* **Aim of the task**
Report each line of the entries that contains the word "agent", copied in full.

* **Given information**
===

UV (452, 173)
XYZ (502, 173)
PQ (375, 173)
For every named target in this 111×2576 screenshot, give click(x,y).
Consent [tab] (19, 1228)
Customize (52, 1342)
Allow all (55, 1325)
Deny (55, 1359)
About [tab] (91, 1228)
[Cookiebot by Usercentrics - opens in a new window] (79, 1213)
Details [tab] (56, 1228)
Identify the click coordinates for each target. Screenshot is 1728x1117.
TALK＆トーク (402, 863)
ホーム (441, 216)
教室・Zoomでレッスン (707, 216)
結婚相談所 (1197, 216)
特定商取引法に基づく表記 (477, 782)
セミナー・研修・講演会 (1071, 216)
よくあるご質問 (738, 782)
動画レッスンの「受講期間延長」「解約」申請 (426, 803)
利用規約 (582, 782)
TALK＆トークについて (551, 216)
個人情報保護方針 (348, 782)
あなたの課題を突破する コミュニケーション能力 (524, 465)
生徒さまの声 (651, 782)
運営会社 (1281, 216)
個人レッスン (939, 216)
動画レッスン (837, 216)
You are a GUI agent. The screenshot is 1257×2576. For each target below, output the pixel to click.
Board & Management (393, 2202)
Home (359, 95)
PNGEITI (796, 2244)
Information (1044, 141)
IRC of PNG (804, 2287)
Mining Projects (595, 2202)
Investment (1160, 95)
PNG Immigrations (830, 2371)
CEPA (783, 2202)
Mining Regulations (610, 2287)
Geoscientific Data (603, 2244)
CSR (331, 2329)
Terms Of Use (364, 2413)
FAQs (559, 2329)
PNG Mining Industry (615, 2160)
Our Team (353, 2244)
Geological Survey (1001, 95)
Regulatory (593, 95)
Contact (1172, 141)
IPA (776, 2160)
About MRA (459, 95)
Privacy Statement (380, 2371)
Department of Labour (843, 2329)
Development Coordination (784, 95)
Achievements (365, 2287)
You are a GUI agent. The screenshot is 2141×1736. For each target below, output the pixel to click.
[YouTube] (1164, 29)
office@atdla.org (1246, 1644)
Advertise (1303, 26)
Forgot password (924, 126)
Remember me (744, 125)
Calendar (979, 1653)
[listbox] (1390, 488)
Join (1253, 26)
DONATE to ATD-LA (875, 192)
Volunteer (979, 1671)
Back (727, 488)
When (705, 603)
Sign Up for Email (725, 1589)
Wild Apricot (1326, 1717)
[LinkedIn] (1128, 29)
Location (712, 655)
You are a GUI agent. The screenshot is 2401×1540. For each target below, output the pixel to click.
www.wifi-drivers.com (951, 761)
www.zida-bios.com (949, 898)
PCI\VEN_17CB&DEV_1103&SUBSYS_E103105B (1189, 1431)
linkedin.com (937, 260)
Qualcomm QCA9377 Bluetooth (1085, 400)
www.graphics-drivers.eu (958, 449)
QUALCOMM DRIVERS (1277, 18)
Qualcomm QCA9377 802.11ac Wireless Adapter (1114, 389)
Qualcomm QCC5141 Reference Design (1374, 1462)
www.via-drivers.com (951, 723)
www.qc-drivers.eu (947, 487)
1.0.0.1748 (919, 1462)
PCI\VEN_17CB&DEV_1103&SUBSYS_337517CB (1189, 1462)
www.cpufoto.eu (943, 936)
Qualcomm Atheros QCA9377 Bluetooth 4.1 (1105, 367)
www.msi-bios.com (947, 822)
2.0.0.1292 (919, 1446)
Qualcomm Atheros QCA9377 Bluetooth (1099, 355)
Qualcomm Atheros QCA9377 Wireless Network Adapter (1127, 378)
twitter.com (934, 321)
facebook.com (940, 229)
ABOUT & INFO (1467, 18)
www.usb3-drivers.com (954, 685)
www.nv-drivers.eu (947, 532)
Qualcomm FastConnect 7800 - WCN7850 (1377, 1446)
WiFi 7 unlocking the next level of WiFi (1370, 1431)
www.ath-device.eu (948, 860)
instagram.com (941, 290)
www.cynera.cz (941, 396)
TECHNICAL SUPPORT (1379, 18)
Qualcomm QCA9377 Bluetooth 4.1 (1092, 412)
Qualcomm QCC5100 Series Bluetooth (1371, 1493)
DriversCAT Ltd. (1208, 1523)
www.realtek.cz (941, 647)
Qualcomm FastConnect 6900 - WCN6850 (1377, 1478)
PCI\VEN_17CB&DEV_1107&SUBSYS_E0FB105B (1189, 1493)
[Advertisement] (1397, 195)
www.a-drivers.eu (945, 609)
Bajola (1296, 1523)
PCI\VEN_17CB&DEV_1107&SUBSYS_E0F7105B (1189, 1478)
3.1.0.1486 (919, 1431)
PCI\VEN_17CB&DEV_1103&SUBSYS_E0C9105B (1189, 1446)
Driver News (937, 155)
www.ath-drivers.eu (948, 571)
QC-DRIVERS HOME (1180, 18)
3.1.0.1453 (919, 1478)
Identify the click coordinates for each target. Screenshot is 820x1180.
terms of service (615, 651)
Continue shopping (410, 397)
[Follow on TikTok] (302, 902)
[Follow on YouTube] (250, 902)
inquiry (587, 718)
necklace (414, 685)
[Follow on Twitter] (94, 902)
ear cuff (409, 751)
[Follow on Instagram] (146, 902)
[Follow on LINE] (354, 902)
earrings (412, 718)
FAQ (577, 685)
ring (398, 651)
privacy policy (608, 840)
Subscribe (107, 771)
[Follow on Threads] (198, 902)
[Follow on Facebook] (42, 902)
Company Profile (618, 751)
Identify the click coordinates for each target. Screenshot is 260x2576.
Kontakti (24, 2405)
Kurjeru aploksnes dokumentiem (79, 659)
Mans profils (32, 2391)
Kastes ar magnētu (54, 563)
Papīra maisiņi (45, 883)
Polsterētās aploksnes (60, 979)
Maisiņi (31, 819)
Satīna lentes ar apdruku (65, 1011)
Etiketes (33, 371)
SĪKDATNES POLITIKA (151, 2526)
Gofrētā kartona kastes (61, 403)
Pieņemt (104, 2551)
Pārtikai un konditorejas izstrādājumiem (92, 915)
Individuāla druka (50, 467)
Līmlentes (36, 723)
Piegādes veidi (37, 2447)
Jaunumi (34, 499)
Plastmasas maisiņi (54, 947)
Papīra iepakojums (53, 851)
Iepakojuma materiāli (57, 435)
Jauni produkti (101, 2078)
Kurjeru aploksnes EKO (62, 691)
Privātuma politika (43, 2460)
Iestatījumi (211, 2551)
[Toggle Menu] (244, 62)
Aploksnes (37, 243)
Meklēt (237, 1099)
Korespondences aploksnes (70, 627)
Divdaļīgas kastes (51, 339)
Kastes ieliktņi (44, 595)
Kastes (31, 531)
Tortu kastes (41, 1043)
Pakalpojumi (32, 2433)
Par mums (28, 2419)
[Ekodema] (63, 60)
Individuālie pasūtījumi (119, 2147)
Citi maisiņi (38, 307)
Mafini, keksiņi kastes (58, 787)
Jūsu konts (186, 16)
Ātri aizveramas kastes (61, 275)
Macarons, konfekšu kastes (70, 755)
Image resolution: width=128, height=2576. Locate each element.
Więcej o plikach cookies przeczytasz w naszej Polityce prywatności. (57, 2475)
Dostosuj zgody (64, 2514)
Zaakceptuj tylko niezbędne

===

* **Response area**
You are a GUI agent. The screenshot is 1257×2576. For each target below, output the pixel to click.
You are a GUI agent. The screenshot is 2141×1736. For each target below, output the pixel to click.
You are a GUI agent. The screenshot is 2401×1540. For each target below, output the pixel to click.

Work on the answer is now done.